### EXCERPTED TEXT

问题
In Spark (2.1.0) I've used a CrossValidator to train a RandomForestRegressor, using ParamGridBuilder for maxDepth and numTrees:
paramGrid = ParamGridBuilder() \
.addGrid(rf.maxDepth, [2, 4, 6, 8, 10]) \
.addGrid(rf.numTrees, [10, 20, 40, 50]) \
.build()
After training, I can get the best number of trees:
regressor = cvModel.bestModel.stages[len(cvModel.bestModel.stages) - 1]
print(regressor.getNumTrees)
but I can't work out how to get the best maxDepth. I've read the documentation and I don't see what I'm missing.
I'd note that I can iterate through all the trees and find the depth of each one, eg
regressor.trees[0].depth
This seems like I'm missing something though.
回答1:
Unfortunately PySpark RandomForestRegressionModel before Spark 2.3, unlike its Scala counterpart, doesn't store upstream Estimator Params, but you should be able to retrieve it directly from the JVM object. With a simple monkey patch:
from pyspark.ml.regression import RandomForestRegressionModel
RandomForestRegressionModel.getMaxDepth = (
lambda self: self._java_obj.getMaxDepth()

######
### DATASET RECORDS

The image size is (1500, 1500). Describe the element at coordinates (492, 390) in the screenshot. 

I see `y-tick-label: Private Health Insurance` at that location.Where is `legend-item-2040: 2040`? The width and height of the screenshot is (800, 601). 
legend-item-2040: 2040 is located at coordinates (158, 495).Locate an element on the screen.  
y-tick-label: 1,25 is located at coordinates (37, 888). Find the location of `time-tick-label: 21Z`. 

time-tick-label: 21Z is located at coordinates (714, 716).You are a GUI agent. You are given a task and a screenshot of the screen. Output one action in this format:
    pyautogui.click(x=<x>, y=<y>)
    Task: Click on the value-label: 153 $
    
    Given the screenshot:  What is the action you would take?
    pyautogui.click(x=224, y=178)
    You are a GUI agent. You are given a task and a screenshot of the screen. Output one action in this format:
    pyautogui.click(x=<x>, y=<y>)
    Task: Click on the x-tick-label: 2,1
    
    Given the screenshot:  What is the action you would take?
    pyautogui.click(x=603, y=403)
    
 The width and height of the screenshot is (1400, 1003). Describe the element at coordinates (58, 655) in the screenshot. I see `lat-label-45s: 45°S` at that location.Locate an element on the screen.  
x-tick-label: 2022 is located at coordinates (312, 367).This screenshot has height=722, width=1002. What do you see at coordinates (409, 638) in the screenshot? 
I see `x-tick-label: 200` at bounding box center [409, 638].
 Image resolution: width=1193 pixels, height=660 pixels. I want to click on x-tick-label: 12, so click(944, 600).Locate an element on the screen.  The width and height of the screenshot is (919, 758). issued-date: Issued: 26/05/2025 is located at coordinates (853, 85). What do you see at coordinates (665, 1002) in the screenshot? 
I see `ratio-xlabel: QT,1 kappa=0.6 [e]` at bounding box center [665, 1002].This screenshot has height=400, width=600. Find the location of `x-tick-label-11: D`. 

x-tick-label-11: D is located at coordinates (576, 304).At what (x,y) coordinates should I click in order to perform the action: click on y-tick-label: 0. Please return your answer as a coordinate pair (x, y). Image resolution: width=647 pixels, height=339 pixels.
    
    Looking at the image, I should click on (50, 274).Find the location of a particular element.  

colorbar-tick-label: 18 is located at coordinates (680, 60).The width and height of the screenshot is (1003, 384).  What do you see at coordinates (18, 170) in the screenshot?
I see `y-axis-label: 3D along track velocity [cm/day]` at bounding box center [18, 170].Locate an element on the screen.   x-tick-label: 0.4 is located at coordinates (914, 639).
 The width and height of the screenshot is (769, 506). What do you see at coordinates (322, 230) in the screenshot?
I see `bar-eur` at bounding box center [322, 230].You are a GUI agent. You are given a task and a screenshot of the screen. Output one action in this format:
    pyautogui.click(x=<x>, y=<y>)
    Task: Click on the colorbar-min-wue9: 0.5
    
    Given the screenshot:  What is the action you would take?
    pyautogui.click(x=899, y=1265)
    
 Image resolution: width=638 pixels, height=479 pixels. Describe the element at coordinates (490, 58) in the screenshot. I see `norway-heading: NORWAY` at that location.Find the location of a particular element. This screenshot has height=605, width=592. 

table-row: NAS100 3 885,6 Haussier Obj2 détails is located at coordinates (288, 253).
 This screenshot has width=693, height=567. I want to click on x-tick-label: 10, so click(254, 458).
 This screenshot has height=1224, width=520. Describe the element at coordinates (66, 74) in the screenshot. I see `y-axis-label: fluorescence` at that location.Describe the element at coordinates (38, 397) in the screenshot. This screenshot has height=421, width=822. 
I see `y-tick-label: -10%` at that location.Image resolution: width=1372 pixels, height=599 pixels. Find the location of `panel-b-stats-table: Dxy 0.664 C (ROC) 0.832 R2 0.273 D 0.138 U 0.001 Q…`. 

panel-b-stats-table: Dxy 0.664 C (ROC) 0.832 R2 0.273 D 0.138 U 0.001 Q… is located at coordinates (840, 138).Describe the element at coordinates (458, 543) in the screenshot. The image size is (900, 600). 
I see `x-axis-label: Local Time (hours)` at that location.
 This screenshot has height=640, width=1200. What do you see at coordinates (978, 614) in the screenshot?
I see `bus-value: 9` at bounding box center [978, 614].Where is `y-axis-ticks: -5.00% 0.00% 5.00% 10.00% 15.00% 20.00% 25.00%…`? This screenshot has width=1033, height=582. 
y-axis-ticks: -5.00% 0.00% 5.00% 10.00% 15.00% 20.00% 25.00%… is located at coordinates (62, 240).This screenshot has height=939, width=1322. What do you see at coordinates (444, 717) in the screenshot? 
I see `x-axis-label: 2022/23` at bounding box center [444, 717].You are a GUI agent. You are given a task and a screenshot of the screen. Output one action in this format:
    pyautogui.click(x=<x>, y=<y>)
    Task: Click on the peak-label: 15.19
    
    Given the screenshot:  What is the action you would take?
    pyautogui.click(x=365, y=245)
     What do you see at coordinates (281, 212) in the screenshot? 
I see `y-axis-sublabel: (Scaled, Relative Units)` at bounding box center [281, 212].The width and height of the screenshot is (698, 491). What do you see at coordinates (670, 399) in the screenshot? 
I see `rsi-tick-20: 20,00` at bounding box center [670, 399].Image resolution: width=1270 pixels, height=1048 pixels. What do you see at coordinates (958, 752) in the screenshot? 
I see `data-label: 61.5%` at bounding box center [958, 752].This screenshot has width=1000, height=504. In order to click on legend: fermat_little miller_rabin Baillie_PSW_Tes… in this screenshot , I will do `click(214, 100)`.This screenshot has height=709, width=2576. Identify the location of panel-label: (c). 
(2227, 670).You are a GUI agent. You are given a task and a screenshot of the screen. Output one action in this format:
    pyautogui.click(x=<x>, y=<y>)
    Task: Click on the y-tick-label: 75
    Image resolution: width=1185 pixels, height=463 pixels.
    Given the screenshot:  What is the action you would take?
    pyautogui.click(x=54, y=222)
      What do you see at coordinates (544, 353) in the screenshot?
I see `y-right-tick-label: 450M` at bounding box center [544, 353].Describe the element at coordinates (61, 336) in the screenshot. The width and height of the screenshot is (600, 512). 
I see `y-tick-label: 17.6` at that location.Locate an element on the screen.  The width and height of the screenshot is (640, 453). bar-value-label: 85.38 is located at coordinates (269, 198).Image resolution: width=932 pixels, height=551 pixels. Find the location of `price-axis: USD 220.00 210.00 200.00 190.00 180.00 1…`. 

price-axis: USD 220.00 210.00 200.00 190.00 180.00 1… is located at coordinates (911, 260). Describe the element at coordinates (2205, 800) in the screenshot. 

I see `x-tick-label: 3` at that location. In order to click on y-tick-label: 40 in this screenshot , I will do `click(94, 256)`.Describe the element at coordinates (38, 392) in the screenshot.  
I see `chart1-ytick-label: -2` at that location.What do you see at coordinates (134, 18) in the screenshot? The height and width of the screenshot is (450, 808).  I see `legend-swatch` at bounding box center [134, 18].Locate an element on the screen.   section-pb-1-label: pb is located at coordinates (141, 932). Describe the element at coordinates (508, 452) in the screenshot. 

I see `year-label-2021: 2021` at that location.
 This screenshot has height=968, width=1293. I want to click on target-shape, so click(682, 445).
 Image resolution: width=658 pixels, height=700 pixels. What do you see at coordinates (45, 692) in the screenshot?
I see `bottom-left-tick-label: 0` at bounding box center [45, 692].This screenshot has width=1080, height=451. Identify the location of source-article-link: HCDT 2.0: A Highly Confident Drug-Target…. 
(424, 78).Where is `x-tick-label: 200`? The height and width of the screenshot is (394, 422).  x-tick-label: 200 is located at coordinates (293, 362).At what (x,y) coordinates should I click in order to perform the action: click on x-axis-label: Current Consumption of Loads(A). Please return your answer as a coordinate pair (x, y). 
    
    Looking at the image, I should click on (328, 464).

######

WORK REQUEST: In the Spark forum thread, translate the sentence "I've read the documentation and I don't see what I'm missing." into Spanish.

REPLY: He leído la documentación y no veo qué se me escapa.